*** Excerpted data Section Begins ***

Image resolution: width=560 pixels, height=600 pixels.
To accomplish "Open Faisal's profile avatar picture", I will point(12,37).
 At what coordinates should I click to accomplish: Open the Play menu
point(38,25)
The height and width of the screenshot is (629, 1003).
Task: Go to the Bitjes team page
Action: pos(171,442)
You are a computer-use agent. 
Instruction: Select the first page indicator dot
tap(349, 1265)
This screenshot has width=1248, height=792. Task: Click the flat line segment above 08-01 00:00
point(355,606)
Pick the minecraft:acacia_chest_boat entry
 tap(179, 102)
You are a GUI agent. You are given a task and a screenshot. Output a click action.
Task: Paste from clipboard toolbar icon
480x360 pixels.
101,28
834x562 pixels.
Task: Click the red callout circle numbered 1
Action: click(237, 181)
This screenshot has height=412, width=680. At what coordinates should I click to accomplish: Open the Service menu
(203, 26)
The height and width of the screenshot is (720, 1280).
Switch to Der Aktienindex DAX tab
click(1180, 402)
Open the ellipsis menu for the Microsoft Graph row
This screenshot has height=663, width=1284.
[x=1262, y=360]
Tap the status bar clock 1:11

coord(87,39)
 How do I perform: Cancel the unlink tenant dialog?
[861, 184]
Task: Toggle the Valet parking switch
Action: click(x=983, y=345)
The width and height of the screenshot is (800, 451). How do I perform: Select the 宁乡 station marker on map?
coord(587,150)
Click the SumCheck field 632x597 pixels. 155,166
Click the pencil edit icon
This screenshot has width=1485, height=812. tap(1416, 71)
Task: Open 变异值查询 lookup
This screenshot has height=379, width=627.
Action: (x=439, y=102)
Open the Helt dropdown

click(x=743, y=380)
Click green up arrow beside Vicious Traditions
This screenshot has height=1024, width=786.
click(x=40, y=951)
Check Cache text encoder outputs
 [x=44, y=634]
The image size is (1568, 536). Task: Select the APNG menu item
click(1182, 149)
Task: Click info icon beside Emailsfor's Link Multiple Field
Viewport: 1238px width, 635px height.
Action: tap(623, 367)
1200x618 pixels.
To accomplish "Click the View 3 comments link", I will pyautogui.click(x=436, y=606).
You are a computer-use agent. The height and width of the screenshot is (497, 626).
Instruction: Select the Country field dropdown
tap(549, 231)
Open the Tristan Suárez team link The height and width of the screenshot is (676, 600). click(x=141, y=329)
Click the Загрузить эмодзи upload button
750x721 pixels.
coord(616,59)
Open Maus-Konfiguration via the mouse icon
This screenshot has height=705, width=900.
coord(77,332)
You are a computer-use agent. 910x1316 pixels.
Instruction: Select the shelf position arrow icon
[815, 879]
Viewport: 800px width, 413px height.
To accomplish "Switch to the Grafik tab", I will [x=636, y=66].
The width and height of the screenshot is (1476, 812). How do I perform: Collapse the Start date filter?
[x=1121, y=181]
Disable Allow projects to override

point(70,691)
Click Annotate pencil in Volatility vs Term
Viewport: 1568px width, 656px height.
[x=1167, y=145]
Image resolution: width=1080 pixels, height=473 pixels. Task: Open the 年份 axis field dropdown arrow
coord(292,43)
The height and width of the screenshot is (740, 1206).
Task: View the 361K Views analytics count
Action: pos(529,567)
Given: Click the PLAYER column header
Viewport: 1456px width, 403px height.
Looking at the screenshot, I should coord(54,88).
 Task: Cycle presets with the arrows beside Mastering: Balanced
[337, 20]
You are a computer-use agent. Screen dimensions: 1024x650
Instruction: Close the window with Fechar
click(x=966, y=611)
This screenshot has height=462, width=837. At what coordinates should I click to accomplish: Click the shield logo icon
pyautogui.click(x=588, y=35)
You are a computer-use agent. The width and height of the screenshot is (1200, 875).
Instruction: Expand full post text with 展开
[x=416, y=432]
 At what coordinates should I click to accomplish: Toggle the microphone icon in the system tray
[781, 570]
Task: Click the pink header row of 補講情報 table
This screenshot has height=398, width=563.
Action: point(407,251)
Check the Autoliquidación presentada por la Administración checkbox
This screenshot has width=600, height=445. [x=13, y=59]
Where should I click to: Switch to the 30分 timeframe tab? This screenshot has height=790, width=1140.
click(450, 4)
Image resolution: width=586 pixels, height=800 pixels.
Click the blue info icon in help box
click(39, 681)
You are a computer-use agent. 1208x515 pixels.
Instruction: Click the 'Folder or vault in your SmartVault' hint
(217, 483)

*** Excerpted data Section Ends ***

## Exercise
The answer consists of the line holding "Instruction: Click the" and every line after it up to the end of the records, word for word.

## Response to the task
Instruction: Click the 'Folder or vault in your SmartVault' hint
(217, 483)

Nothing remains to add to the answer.